Background: Gold nanospheres tagged with peptides containing isoDGR (isoAsp-Gly-Arg), an alpha v beta 3 integrin binding motif, represent efficient carriers for delivering pro-inflammatory cytokines to the tumor vasculature. We prepared bi- or trifunctional nanoparticles bearing tumor necrosis factor-alpha (TNF) and/or interleukin-12 (IL12) plus a peptide containing isoDGR, and we tested their anti-cancer effects, alone or in combination with doxorubicin, in tumor-bearing mice. Results: In vitro biochemical studies showed that both nanodrugs were monodispersed and functional in terms of binding to TNF and IL12 receptors and to alpha v beta 3. In vivo studies performed in a murine model of fibrosarcoma showed that low doses of bifunctional nanoparticles bearing isoDGR and TNF (corresponding to few nanoparticles per cell) delayed tumor growth and increased the efficacy of doxorubicin without worsening its toxicity.

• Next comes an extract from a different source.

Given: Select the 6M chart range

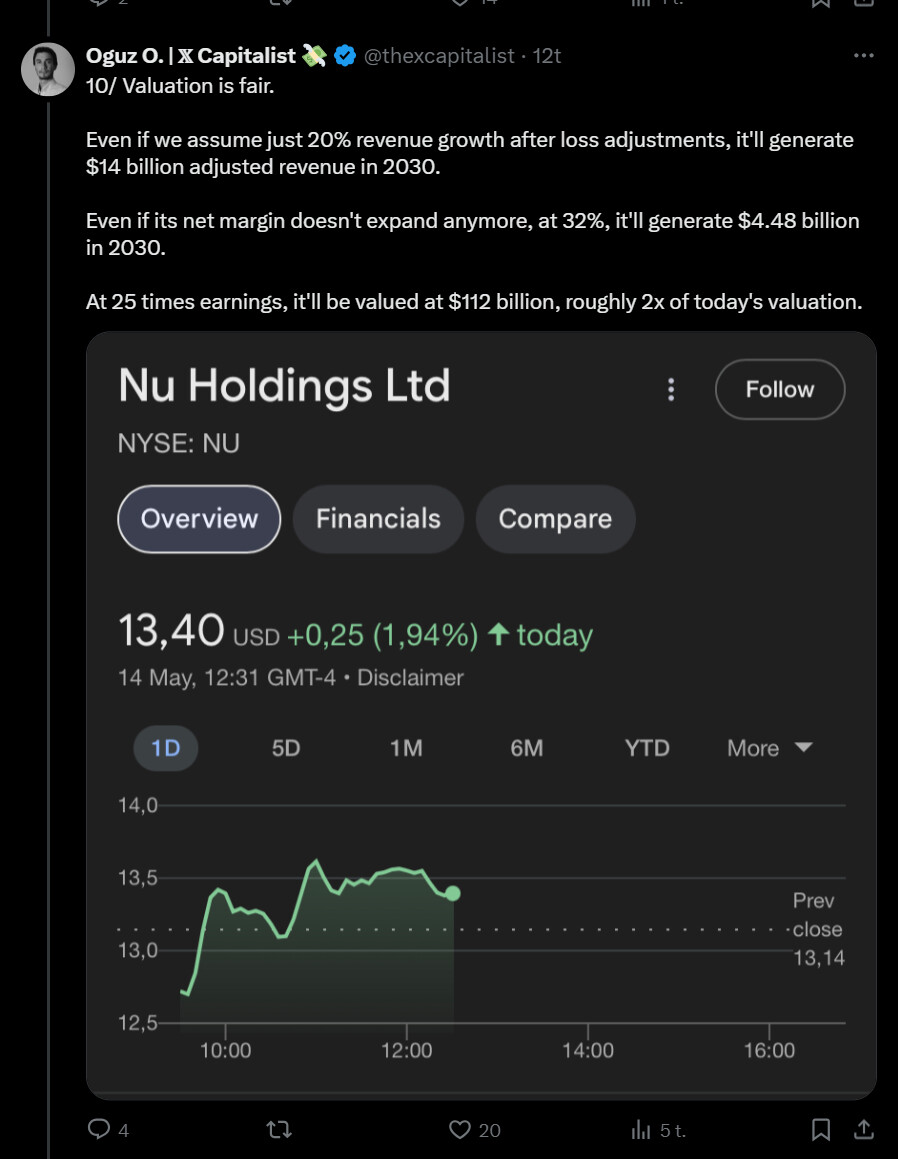Looking at the screenshot, I should [x=526, y=748].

Similar effects were obtained using trifunctional nanoparticles loaded with isoDGR,TNF and IL12. Mechanistic studies showed that nanoparticles bearing isoDGR and TNF could increase doxorubicin penetration in tumors a few hours after injection and caused vascular damage at later time points. Conclusion: IsoDGR-coated gold nanospheres can be exploited as a versatile platform for single- or multi-cytokine delivery to cells of the tumor vasculature. Extremely low doses of isoDGR-coated nanodrugs functionalized with TNF or TNF plus IL12 can enhance doxorubicin anti-tumor activity.

Automated summary

Gold nanospheres tagged with isoDGR peptides can efficiently deliver pro-inflammatory cytokines to tumor vasculature. Bifunctional or trifunctional nanoparticles loaded with TNF and/or IL12, along with isoDGR peptides, show anti-cancer effects in a mouse model of fibrosarcoma by delaying tumor growth and enhancing doxorubicin efficacy without increasing toxicity. Mechanistic studies suggest that these nanoparticles can improve doxorubicin penetration in tumors and cause vascular damage.